Where a foreign-domiciled person has been taxed on the remittance basis and is satisfied that they have no unreported liabilities from past years such that they are fully compliant, they can give notice to opt out. Going forward the non-domiciled account holder need only disclose, or suffer withholding, on UK source income and gains and on any remittances to the UK.

To be eligible for these special rules, the person must provide the Swiss paying agent with a certificate.

The certificate must be provided by a lawyer, accountant or tax adviser who is a member of a relevant professional body. The following must be verified.

  • (Where required) that the UK tax return for the relevant tax year contains a claim or statement that the relevant person is not domiciled anywhere within the UK.
  • (If appropriate) that a remittance basis claim has been made.
  • To the best of the knowledge of the professional signing the certificate, the domicile status of the relevant person is not formally disputed by HMRC.

Options available for previous non-disclosure

Where liabilities have not been previously disclosed, there are other possible courses of action.

Past liabilities can be disclosed but since HMRC can assess such tax liabilities for up to 20 years, the total cost of tax, interest and penalties has the potential to be very high.

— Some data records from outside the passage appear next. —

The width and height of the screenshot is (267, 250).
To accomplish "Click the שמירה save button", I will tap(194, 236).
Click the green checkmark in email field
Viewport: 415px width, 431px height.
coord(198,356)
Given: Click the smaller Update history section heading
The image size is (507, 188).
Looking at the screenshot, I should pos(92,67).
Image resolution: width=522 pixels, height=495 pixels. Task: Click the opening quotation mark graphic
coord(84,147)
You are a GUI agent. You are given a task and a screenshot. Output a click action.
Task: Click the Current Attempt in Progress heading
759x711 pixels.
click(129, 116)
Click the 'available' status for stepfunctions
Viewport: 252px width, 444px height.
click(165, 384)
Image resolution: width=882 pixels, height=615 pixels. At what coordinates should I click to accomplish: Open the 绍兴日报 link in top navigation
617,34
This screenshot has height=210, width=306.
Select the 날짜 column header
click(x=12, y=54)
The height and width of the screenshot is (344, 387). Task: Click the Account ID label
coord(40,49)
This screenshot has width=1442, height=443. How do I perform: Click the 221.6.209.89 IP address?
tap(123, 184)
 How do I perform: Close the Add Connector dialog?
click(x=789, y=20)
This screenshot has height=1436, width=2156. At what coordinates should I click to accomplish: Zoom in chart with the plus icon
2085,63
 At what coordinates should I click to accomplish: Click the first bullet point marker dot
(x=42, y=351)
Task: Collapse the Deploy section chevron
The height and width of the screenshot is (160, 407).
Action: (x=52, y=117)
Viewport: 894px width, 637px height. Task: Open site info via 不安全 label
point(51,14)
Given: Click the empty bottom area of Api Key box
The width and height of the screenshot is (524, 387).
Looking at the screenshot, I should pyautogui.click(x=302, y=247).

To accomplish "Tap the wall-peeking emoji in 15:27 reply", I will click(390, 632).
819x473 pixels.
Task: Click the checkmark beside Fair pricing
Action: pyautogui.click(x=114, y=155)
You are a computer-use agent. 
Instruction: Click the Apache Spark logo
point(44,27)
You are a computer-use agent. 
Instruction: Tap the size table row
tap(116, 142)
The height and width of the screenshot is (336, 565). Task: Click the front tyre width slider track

A much more advantageous settlement may be achieved through use of the Liechtenstein Disclosure Facility (LDF), which also includes various built-in guarantees. Disclosure under the LDF will often result in the total settlement being significantly less than 34% of the capital. The LDF provides certainty of settling past tax issues, with immunity from prosecution. However, it will be necessary to demonstrate a long-term and significant asset invested or managed in Liechtenstein.


For anyone who has correctly disclosed liabilities arising on Swiss-held accounts, this Agreement should not cause any difficulties, as permission to the Swiss authorities to disclose their accounts to HMRC will prevent the need to apply withholding taxes.

However, for those whose tax affairs have not been fully compliant, the net has been tightened once again.

Voluntary disclosure of any previously unreported liabilities must be the way forward in order to avoid the threat of prosecution. In this regard, disclosure under the LDF may well provide the best solution to wipe the slate clean.

The content of this article is intended to provide a general guide to the subject matter. Specialist advice should be sought about your specific circumstances.